Atmospheric circulation patterns interpreted for an early Silurian summer in the Northern Hemisphere indicate high pressure over the polar ocean with a zone of low pressure around 60° N latitude. Distinct high-pressure cells formed above subtropical oceans, much like the persistent Bermuda high-pressure centre over the present subtropical North Atlantic. Another zone of low pressure formed above the thermal equator, or the region of most intense solar warming. This somewhat migratory zone was the Silurian intertropical convergence zone (ITCZ), where the convergence of Northern and Southern Hemispheric trade winds caused the warm tropical air to rise, which in turn produced regular cloud cover and precipitation.
Mostly, the ITCZ remained near the Equator, but it may have migrated slightly to the north in response to strong summer heating on Laurentia, Baltica, and possibly Kazakhstania. This tendency would have been strongest along the eastern margins of tropical continents, where anticyclonic circulation around subtropical highs pulled warm, moisture-laden air northwestward from equatorial oceans. Subtropical high pressure probably spread onto Gondwana, particularly the Australian and Antarctic sectors. A pressure ridge may have merged with these subtropical highs to form a massive cold cell penetrating to higher latitudes over the continental interior of Gondwana. Low-pressure systems over Gondwana’s midlatitude shelf were not unlike the Aleutian and Icelandic lows of today.
Pressure systems should have moved somewhat southward during the Northern Hemispheric winter—particularly the ITCZ, which generally follows the region of maximum heating to the Southern Hemisphere during this season. A low-pressure system between Laurentia and Baltica is consistent with the erosion of thick clastic rocks (sedimentary rock composed of fragments of older rocks) derived from the Taconic and Caledonian highlands. The most significant seasonal variation surely occurred in the eastern Australian and Antarctic sectors of Gondwana, where summer heating abolished winter high-pressure cells and pulled the ITCZ more poleward. This is comparable to today’s monsoons, which pull the ITCZ in the opposite direction over the subcontinent of India during the Northern Hemispheric summer. Subtropical highs intensified over the ocean waters of the Southern Hemisphere and probably insulated the arid climate of Western Australia.
Oceanic anoxia
The broadly flooded shelf of Gondwana had a circumference of at least 28,000 km (17,400 miles), most of which sat in the belt of persistent westerly winds. This had the effect of producing intense surface upwelling of oceanic waters along the margins of the supercontinent and significantly boosting biological productivity.
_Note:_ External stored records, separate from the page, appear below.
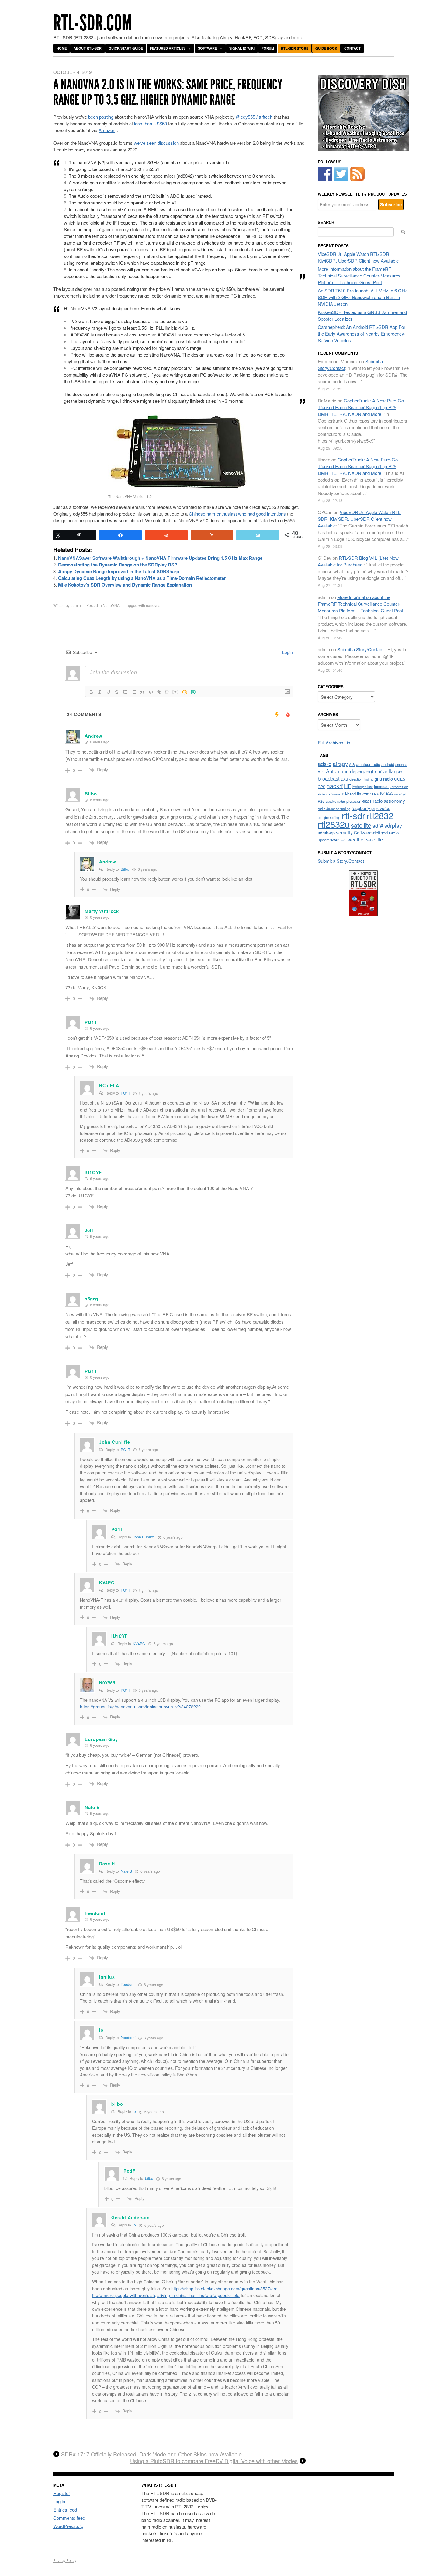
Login (287, 652)
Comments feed (69, 2518)
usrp (343, 839)
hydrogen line (362, 786)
After the organisms living in these waters died, their remains sank into a bottom layer of water characterized by low levels of dissolved oxygen. This dearth of oxygen (anoxia) significantly decelerated the decomposition process, thereby providing the right conditions for the development of black shales. Today, black shale deposits are widespread around the perimeter areas of the former supercontinent, as evidenced by the rich source rocks yielding concentrations of Silurian oil in present-day Algeria and Saudi Arabia.